There is a strong demand for cold storage warehouses driven largely by growing food sales and increased preference toward online grocery shopping. However, the cost and complexity of building these refrigerated spaces has made their development lag behind dry warehouse development.
CBRE previously forecasted that the growth of online food sales would generate demand for up to 100 million sq. ft. of cold storage space across the U.S. over the next five years. The recent report, Food on Demand Series: Cold Storage Development Opportunities Heat Up, explains a few of the challenges developers and investors will likely face in meeting that demand.
The report found that the cost to construct a refrigerated warehouse is typically double to triple the cost than a dry warehouse. The construction process can also take four or five months longer to complete because of the higher complexity and building standards.
Cold storage challenges
Unlike conventional dry warehouses, refrigerated spaces require a host of additional features such as insulated panels, cooling systems, concrete slab and under-floor heating and temperature-controlled docks.
Design and construction of cold storage has also evolved in the past decade. The report finds that the standard clearance height has risen from 30-feet to 40 to 60-feet. This is because higher ceiling heights allow for greater efficiencies and a lower real estate cost.
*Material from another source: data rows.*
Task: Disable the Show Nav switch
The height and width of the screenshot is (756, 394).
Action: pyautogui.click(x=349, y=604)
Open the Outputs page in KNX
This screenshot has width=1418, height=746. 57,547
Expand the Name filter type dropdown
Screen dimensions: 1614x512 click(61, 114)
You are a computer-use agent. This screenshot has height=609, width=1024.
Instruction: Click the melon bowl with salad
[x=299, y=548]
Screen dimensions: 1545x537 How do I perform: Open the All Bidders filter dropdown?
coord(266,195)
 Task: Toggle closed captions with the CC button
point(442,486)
The added structural and mechanical installations only make it more complex to build a facility. This is compounded by the fact that because it’s a highly specialized project, there are few active developers and contractors that are capable of executing these projects.
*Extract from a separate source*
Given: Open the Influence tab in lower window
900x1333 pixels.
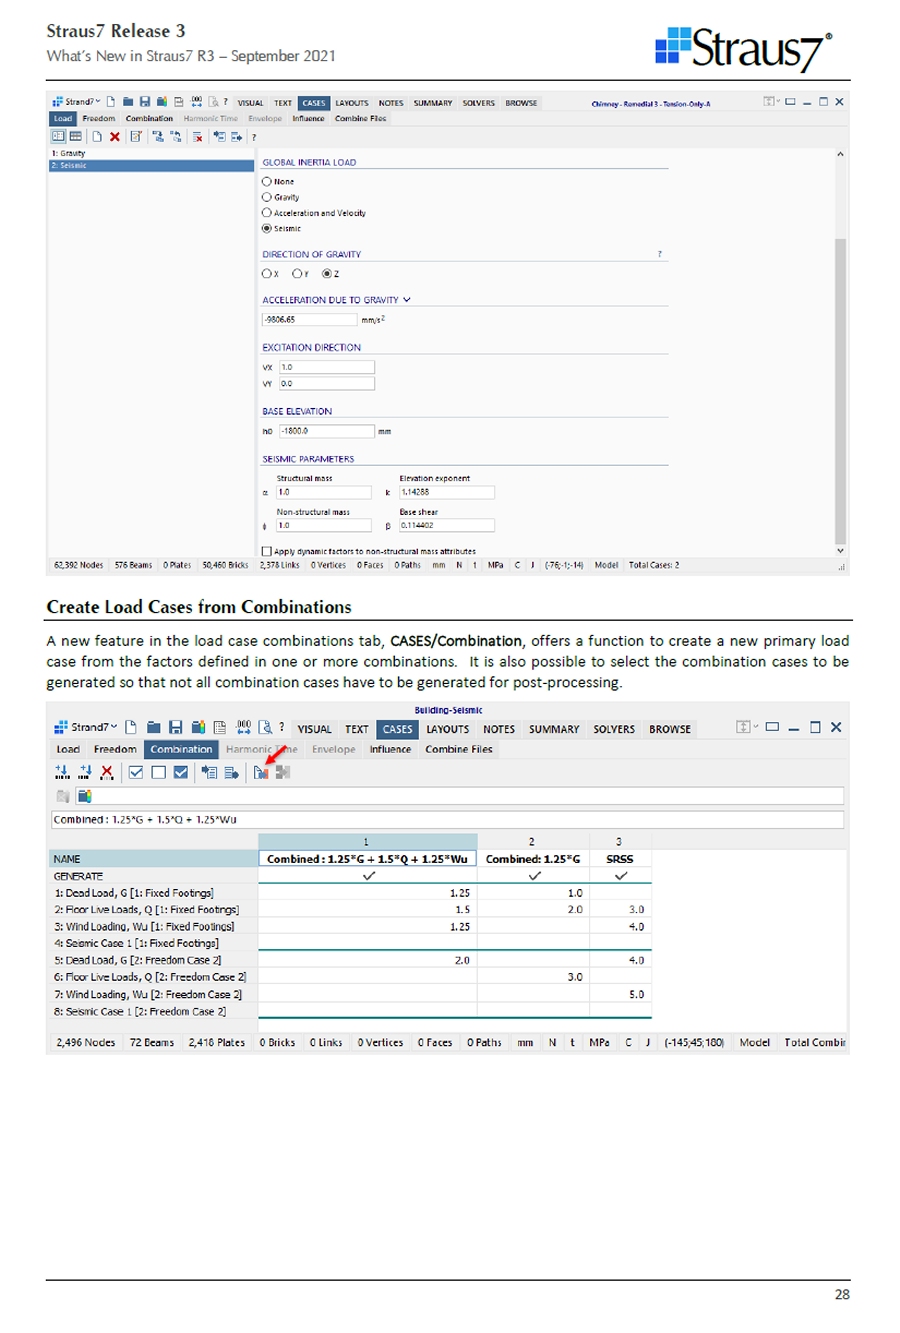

CBRE estimates that 4.5 million sq. ft of new cold storage construction has recently been completed in the U.S., taking up only 1.5% of total industrial construction in 2019.
Cold storage opportunities
The growing demand for cold storage space, along with growing investor interest and better understanding of how to build these facilities, will spur more speculative development in the near future, CBRE predicts.
An upside to the high capital expenditures and operating expenses is that occupiers tend to stay in the same facility for longer periods of time. This means cold storage facilities can command higher rental premiums than dry warehouses and occupiers are more willing to commit to longer lease terms.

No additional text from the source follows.